"Alle
Jahre wieder..." oder wie alles begann
Seit über 40 Jahren verbringt Sr. Helene Heiligabend mit Menschen am Rande
der Gesellschaft, mit Obdachlosen, mit Frauen vom Strich und mit Jungen und
Mädchen, die kein Zuhause mehr haben oder nicht mehr dorthin zurück möchten.
Für Sr. Helene ist dies kein Opfer, sondern Ausdruck praktizierter Nächstenliebe.
Es begann vor über 40 Jahren: Kurz vor Weihnachten wurde das Gefühl in Sr.
Helene immer größer, daß sie an Heiligabend die Menschen dort aufsuchen müsse,
wohin sie verstoßen worden waren. So kaufte sie kräftig ein, um ihnen eine
Freude zu bereiten. Sie bat auch die Gemeindekreise, ihr mit warmer Kleidung
zu helfen. Hinzu kamen Kuchen, belegte Brote und Thermoskannen mit Kaffee
und Tee. Neben der Heiligen Schrift fand auch noch das Keyboard einen Platz
in ihrem Wagen.
Zunächst fuhr Sr. Helene in die Bordellstraße, aber dort war alles wie ausgestorben
und die Zimmer standen leer. Sie suchte nach den Einsamen und Verlassenen,
aber dort, wo sie sie sonst traf, war niemand. Auch die Kneipen waren fast
alle geschlossen. Selbst hinter dem Bahnhof, wo sie sonst immer die Ärmsten
der Armen traf, war an jenem Tag niemand zu sehen. Da ließ Sr. Helene ihren
Wagen stehen und ging durch den langen Tunnel in den Bahnhof hinein. Dort
fand sie schließlich die Menschen, nach denen sie gesucht hatte.
Sr. Helene sah, wie sich frierende Menschen in den Toiletten drängten, weil
es dort etwas wärmer war. In den Ecken und Nischen des Bahnhofs hockten sie,
tranken, schliefen und warteten angstvoll auf die Polizei, die sie wohl aus
dem Bahnhof weisen oder einsperren würde. Doch die Bahnhofspolizei war an
diesem Abend großzügig und vertrieb keinen.
Sie sprach den Obdachlosen Trost und Mut zu. Jeder bekam dann ein Geschenk
von ihr und sie verkündete die Botschaft von Weihnachten: "Euch ist heute
der Heiland geboren". Bald drängten sich viele in der Ecke des Bahnhofs, wo
Sr. Helene nun auch heissen Kaffee und Tee ausschenkte. Als die Lebensmittel
aufgebraucht und die warmen Sachen verteilt waren, stellte sie ihr Keyboard
auf und man sang gemeinsam Weihnachtslieder.

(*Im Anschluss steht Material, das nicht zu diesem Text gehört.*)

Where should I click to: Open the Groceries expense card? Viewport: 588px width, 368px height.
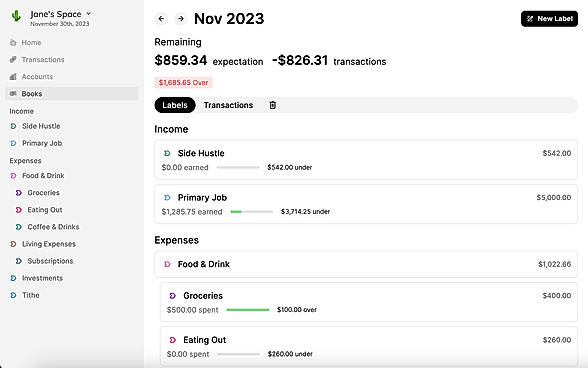[369, 302]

Die Menschen verstanden Schwester
Helenes Weihnachtsbotschaft von Frieden und Liebe, weil sie hier gelebt und
nicht nur demonstriert wurde.
Einer der Bahnhofspolizisten, der das Geschehen beobachtete, bat Schwester
Helene: "Bitte, kommen Sie doch nächstes Jahr wieder!" Dies war die Geburtsstunde
der alljährlichen Weihnachtsfeier, die inzwischen im "Alten Wartesaal" unter
dem Bahnhof stattfindet. Heute - 43 Jahre nach der ersten Weihnachtsfeier
- kommen bis zu 500 Obdachlose, Bedürftige und all diejenigen, die nicht wissen
wohin. Dank der Unterstützung des Eigentümers, der den Saal unentgeldlich
zur Verfügung stellt, und Dank einer Reihe von Sponsoren ist es gelungen,
diese großartige Weihnachtsfeier über die Jahre hinweg durchzuführen.